Before the 2020 election, I was haunted by what I didn’t do. By all the ways I failed to push back enough. Now, after the 2020 election, I’m haunted by what I did. The trade-off wasn’t worth it.
In giving voice to those trying to destroy the rule of law and dignifying their efforts with our talents and even our basic competence, we enabled that destruction. Were we doing enough good elsewhere to counterbalance the harm we facilitated, the way a public health official might accommodate the president on the margins to push forward on vaccine development? No.
No matter our intentions, we were complicit. We collectively perpetuated an anti-democratic leader by conforming to his assault on reality. We may have been victims of the system, but we were also its instruments. No matter how much any one of us pushed back from within, we did so as members of a professional class of government lawyers who enabled an assault on our democracy — an assault that nearly ended it.
We owe the country our honesty about that and about what we saw. We owe apologies. I offer mine here.
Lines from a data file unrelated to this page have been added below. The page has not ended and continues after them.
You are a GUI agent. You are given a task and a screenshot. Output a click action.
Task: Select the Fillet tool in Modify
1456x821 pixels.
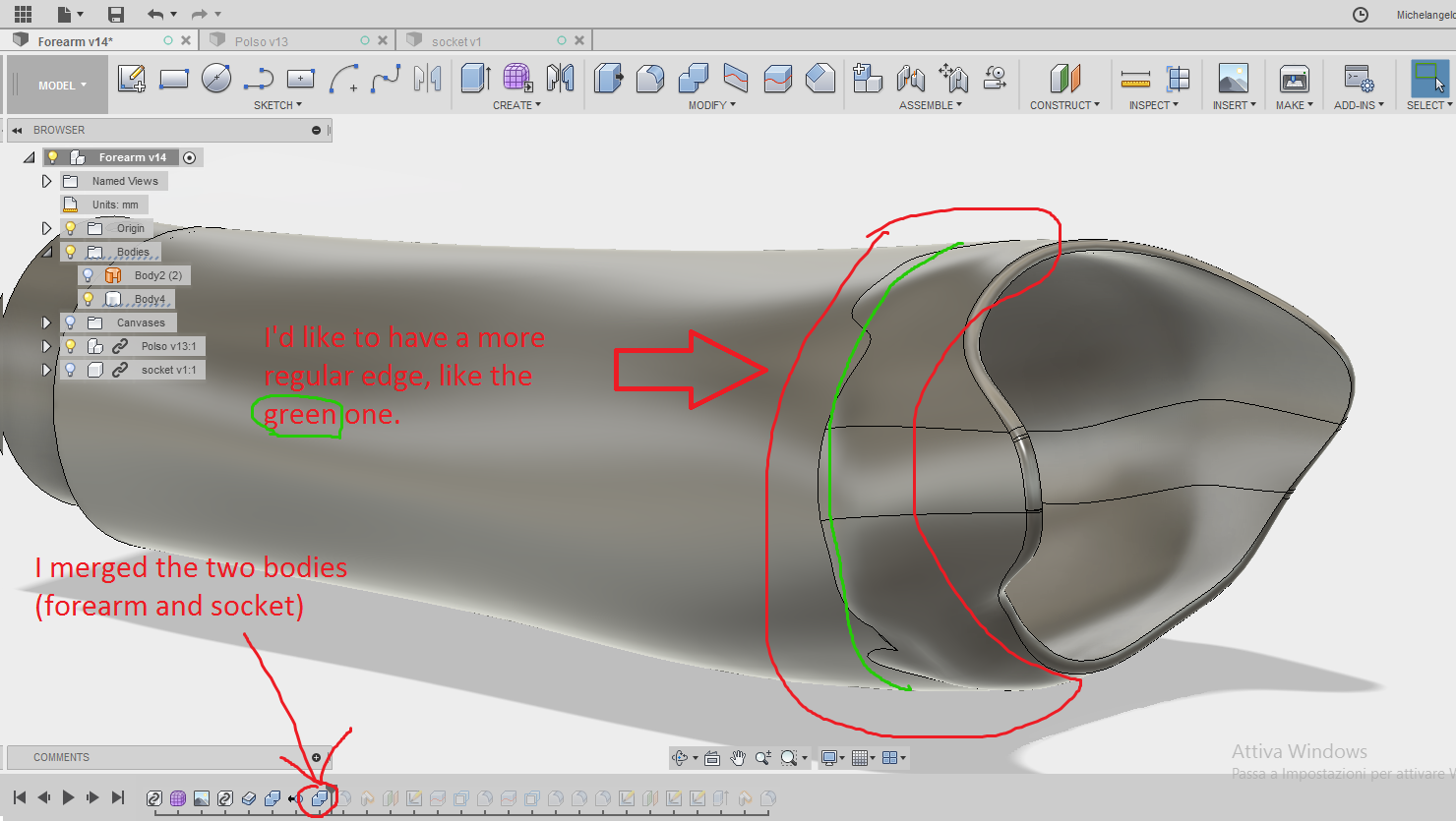point(649,79)
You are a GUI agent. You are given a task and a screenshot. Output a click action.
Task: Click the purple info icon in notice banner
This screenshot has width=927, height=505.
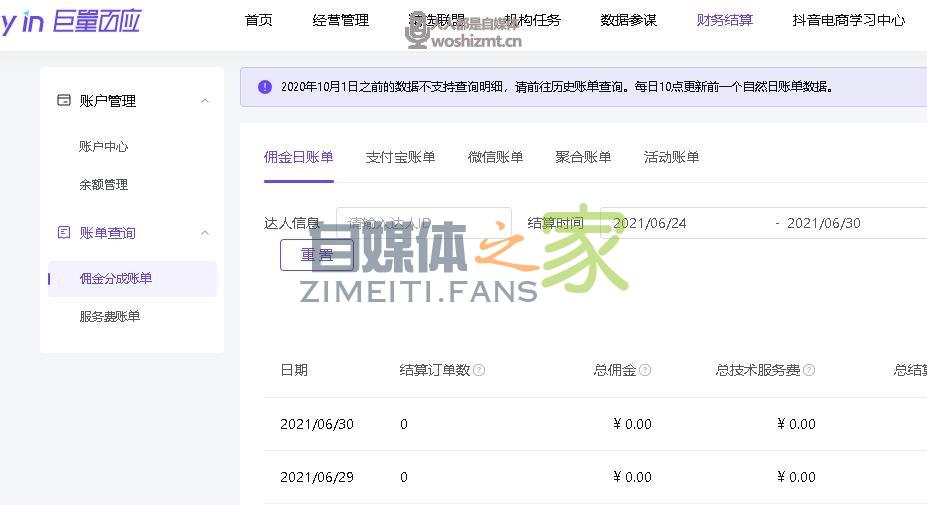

And we owe our best efforts to restore our democracy and to share what we learned to help mobilize and enact reforms — to remind future government lawyers that when asked to undermine our democracy, the right course is to refuse and hold your peers to the same standard.
To lead by example, and do everything in our power to ensure this never happens again. If we don’t, it will.
To nip and tuck: to cut (nip) and to sew in such a way as to make something fit better. To nip and to tuck both have other meanings in other contexts. Recall the use of to tailor earlier in the piece–the use of to nip and tuck in reference to what the attorney did to executive actions has the effect of continuing that metaphor.
The picture of a tailor and his client is from the Mohan’s Custom Tailors web site. One little bit of additional vocabulary: a tailor is necessarily male; the female equivalent is seamstress.